Fabien Barrillon

Personal information
- Date of birth: 9 April 1988 (age 38)
- Place of birth: Aubagne, France
- Height: 1.81 m (5 ft 11 in)
- Position: Centre back

Team information
- Current team: Marignane Gignac
- Number: 29

Youth career
- Marseille

Senior career*
- Years: Team / Apps / (Gls)
- 2006–2009: Marseille B
- 2009–2010: Cassis Carnoux / 23 / (0)
- 2010–2014: Istres / 111 / (6)
- 2014–2016: Nîmes / 46 / (3)
- 2016: US Créteil / 10 / (0)
- 2016–2018: GS Consolat / 54 / (3)
- 2018–2019: Annecy / 11 / (1)
- 2019–: Marignane Gignac / 10 / (0)

= Fabien Barrillon =

French professional footballer (born 1988)

Fabien Barrillon (born 9 April 1988) is a French professional footballer who plays as a defender for Marignane Gignac.

==Club career==
Barrillon began his career as a youth player for Olympique de Marseille. In January 2008 he was called up for a training camp with the French Under-21 Futsal team for a 4-day camp.

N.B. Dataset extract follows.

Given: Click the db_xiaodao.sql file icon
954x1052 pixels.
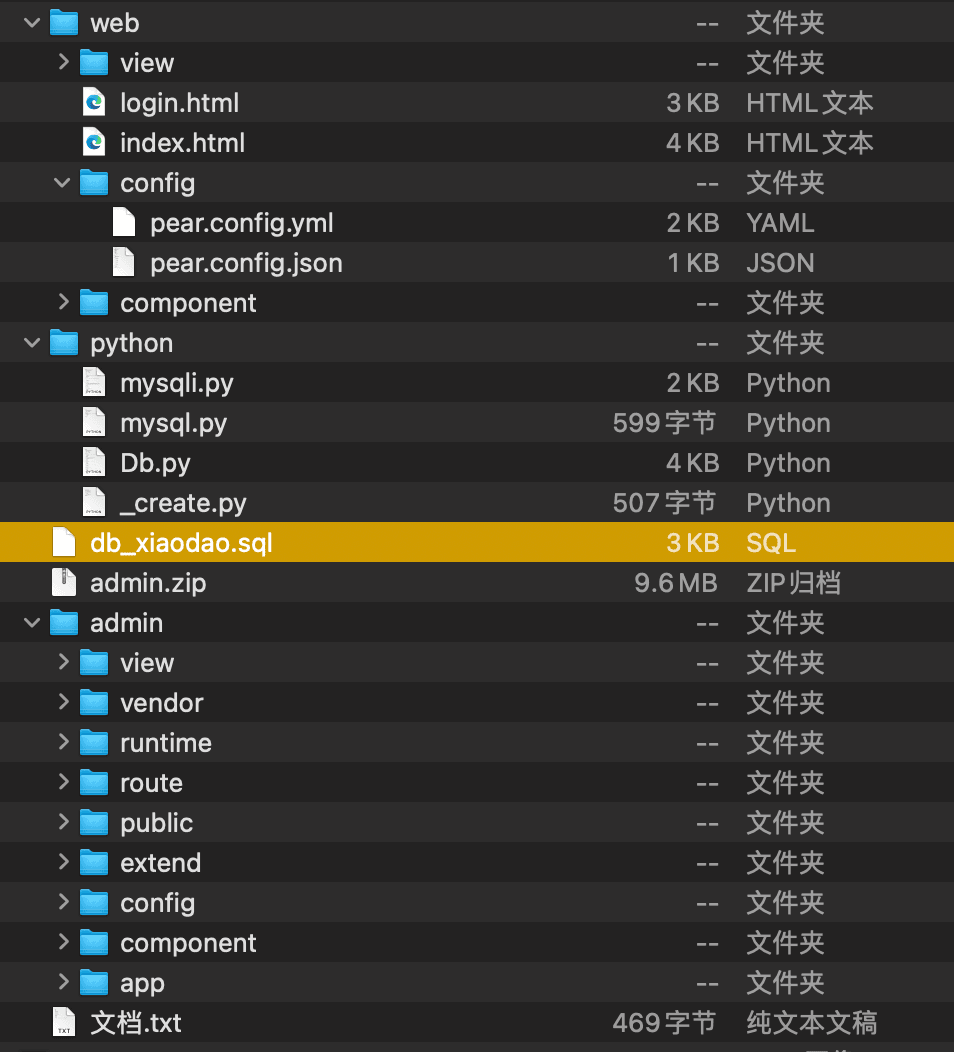Looking at the screenshot, I should [64, 543].
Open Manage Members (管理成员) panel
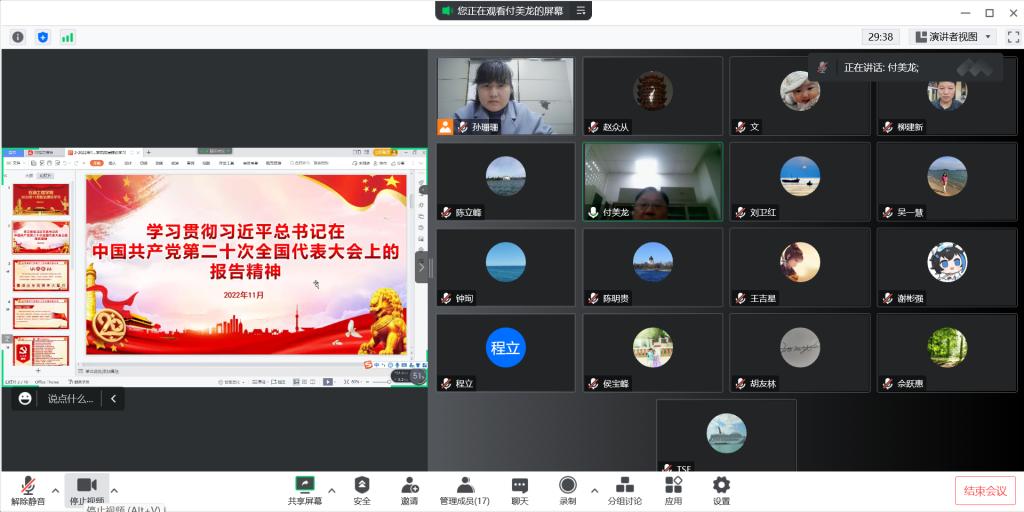 tap(465, 488)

After several seasons playing for Marseille's reserve team, he joined Cassis Carnoux in 2009. The upcoming year he was transferred to Istres, which he also captained, spending four years there. In June 2014, he was about to sign with Romanian side Petrolul Ploiești, moving abroad for the first time, but after it was discovered that he had some medical problems, the transfer broke down.

In June 2019, Barrillon joined Marignane Gignac.